La situazione ricorda su scala minore (ma nella stessa indifferenza internazionale) l’assedio a Sirte esattamente un anno fa: allora le truppe del Cnt impedirono per giorni l’ingresso in città da parte della stessa Croce Rossa internazionale (Icrc). A Tripoli l’addetta stampa dell’organizzazione interpellata al cellulare fa in tempo a dire che «sì, effettivamente oggi la situazione è molto peggiorata», poi cade la linea ed è impossibile ripristinarla. Sul sito la notizia più recente è il rapporto dell’Icrc sugli ultimi sette mesi di attività in Libia: soccorso a centri di detenzione, ricerca persone scomparse, aiuti di emergenza a migranti, forniture agli ospedali delle numerose località dove si susseguono scontri, rimozione di ordigni inesplosi. Insomma uno scorcio della nuova Libia.
La Icrc a Bani Walid è arrivata una sola volta, lo scorso 10 ottobre, all’ospedale centrale, grazie a una strada sbloccata, mentre gli scontri avvenivano soprattutto a Mardum, 40 chilometri da Bani Walid. L’ufficio stampa informava allora che «una équipe qualificata con medico e infermiere ha portato in città il materiale necessario per operare cinquanta persone, ha potuto visitare alcuni feriti dalle bombe e dagli scontri, ha parlato con i medici i quali ritengono per ora di poter far fronte alla situazione senza evacuazioni di feriti». Aggiungedo: «Anche perché pochi desiderano essere evacuati». In Libia le persone sparite e incarcerate sono all’ordine del giorno e venire da Bani Walid, ex roccaforte dei fedeli di Gheddafi, non è una buona presentazione.

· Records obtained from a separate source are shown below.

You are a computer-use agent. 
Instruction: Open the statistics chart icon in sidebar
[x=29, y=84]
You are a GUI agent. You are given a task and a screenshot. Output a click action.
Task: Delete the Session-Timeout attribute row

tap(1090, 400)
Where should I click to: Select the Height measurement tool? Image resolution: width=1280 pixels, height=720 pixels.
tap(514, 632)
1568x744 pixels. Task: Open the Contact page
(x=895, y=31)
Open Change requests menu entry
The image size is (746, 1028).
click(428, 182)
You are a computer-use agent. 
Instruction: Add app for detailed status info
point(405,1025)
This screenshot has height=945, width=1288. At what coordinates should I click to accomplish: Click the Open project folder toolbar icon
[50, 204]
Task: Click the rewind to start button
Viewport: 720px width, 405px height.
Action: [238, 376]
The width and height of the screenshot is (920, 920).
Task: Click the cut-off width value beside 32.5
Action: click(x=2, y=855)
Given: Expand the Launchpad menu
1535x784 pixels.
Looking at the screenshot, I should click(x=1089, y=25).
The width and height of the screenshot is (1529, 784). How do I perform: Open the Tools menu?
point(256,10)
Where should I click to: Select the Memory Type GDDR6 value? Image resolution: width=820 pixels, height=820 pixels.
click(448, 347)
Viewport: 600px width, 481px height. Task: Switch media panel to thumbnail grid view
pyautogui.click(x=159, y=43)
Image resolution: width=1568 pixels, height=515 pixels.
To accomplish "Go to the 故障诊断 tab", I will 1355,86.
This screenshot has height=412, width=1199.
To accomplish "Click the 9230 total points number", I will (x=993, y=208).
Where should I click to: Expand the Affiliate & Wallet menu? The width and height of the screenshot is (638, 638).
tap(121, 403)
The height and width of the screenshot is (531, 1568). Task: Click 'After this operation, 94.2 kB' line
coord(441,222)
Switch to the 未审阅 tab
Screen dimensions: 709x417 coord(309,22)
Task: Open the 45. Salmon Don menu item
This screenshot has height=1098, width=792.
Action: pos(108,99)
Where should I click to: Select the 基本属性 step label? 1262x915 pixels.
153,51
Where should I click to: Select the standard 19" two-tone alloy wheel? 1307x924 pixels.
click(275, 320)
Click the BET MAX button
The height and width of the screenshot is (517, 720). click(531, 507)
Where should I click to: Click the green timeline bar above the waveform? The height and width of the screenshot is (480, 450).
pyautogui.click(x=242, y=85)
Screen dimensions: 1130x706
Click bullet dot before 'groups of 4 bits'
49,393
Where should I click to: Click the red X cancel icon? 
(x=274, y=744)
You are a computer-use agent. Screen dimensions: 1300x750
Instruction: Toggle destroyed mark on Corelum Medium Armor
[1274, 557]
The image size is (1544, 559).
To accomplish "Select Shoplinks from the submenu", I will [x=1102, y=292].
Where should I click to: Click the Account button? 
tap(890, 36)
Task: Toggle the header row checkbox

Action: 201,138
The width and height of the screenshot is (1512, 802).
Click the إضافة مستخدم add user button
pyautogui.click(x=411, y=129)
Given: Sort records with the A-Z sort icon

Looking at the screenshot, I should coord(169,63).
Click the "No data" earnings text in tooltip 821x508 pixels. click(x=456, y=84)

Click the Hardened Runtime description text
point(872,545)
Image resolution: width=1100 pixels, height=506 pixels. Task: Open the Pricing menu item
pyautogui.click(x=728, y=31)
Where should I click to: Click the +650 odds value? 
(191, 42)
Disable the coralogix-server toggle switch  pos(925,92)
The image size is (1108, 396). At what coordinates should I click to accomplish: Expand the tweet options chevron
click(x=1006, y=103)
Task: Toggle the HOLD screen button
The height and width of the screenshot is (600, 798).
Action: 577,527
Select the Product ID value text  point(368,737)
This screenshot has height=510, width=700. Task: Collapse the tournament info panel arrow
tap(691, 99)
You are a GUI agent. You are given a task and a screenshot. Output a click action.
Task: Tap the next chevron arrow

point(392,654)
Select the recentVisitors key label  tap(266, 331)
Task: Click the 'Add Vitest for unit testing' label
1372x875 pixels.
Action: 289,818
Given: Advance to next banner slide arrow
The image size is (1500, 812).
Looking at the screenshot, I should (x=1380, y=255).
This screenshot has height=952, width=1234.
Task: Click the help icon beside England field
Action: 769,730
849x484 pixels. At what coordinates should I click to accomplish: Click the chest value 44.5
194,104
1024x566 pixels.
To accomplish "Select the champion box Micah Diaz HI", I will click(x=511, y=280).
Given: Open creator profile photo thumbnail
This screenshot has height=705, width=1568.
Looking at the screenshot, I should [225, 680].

La crisi a Bani Walid è cominciata quando il Congresso libico ha dato il permesso di usare la forza per arrestare alcuni abitanti, sospettati di aver ucciso Omran Shaaban, che forse aiutò a catturare Gheddafi il 20 ottobre 2011. Da Bani Walid hanno negato categoricamente sostenendo tutt’altra tesi: «Parlate con i medici ucraini che sono qui e possono testimoniare che lo abbiamo curato».
Una petizione provocatoria circolava giorni fa tra gli abitanti della città, l’anno scorso fra le ultime ad arrendersi alle forze del Cnt alleate della Nato: «Chiediamo al Consiglio di Sicurezza dell’Onu di riunirsi per intervenire a proteggere i civili della città». L’Italia non fa alcuna pressione sul suo alleato di Tripoli.